CONCORD — In a preliminary report, the state ended the 2014 fiscal year with a $5.8 million revenue surplus for the $2.17 billion general fund budget.
After several months of concern over sliding revenues, June produced more money than state budget writers estimated by $5 million, although $1 million is because of a Justice Department settlement.
Gov.

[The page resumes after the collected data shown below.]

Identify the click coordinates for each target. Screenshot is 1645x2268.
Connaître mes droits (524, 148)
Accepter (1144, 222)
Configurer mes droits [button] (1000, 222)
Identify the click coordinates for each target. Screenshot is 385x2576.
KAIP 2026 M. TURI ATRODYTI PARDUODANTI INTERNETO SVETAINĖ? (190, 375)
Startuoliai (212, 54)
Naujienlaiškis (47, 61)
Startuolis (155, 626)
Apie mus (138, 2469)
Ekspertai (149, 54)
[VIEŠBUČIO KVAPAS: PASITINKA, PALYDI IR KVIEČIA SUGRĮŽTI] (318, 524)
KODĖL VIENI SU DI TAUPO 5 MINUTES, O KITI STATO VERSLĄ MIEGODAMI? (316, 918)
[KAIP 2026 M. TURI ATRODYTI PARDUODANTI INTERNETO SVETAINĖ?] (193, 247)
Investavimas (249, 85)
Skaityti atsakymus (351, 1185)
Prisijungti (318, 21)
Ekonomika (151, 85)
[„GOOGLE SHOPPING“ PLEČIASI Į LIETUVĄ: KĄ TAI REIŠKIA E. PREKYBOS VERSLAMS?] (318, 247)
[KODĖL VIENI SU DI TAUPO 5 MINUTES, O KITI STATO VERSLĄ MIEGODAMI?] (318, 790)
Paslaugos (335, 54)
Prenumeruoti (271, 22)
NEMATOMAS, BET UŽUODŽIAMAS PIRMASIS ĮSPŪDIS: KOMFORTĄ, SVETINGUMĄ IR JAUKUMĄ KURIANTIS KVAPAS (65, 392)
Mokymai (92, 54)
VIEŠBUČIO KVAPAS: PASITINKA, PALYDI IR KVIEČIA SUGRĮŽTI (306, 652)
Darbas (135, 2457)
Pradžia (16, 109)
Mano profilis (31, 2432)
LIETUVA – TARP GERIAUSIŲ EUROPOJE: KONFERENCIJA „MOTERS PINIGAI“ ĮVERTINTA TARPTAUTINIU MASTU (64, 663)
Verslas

Maggie Hassan noted June revenues are on target as a result of a strengthening economy that has boosted some state taxes, although others continue to lag.
“We continue to see shortfalls in business taxes and the interest and dividend tax, which appear to be related, at least in part, to a number of changes in the state tax code in recent years, as well as to businesses beginning to apply various tax credits and carry forwards accrued during the recession,” said Hassan, who last month imposed a freeze on hiring, out-of-state travel and equipment purchases that use general funds.
Senate President Chuck Morse, R-Salem, noted good business enterprise tax returns mean businesses are creating jobs, and good rooms and meals tax recipients show the summer tourist season is off to a good start.
“With revenues on plan, it is imperative that state agencies are meeting their spending and lapse figures to ensure the budget remains balanced and spending does not exceed the revenues we’ve collected,” Morse said. He called for Hassan’s office to update the Joint Legislative Fiscal Committee at its meeting near the end of the month so budget writers can evaluate the state’s financial picture heading into the second year of the biennium.
The biennial budget lawmakers passed a year ago, assumes a $26 million surplus for the 2014 fiscal year which ended June 30 to have a balanced budget at the end of the biennium June 30, 2015.
The state collected $2.175 billion during fiscal year 2014 in unaudited figures released by the Department of Administrative Services Wednesday, showing a $5.8 million revenue surplus. The state collected $2.27 billion in general fund revenue in 2013, but that includes $47 million from a tobacco company settlement and federal nursing home money that is no longer included in the state’s general fund.
June is one of the largest months for business taxes payments, and state budget officials were concerned about recent returns. Business taxes produced $90.6 million in June, which is $800,000 less than estimates.For the fiscal year, business taxes totaled $553.6 million, which is $7.5 million below estimates, but $1.6 million more than a year ago.
The interest and dividends tax continues to be a concern said Administrative Services Commissioner Linda Hodgdon as it produced $12.1 million for the month, which is $1.6 million below estimates.
For the fiscal year, interest and dividend taxes produced $80.1 million, which is $16 million below estimates and $13.1 million less than collected in 2013.Budget officials believe changes made in the interest and dividends tax in 2012 are also having a significant impact on the levy. Lawmakers changed the state’s trust laws so that trusts established by an entity or person who gives up the right to the principal or what are called non-grantor trusts would be exempt from the interest and dividends tax.
Former Gov. John Lynch vetoed the bill but the Republican-controlled House and Senate overrode his veto.
For the 2014 fiscal year, the communications tax was also problematic, producing $3.8 million less than anticipated at $58.7 million. Collections were down in June by $300,000.
However, rooms and meals, tobacco and real estate transfer taxes were all at least $3 million more than budget writers anticipated, as were liquor commission profits.
In June the tobacco tax was up $4.5 million at $23.7 million, while the rooms and meals tax was up $1.3 million at $22.2 million.
Along with business and the interest and dividends taxes, the insurance, communications, real estate transfer taxes and lottery revenue were all below estimates for the month.
Administrative Services will release another revenue report for June at the end of the month that adjusts collections between the 2014 and 2015 fiscal years.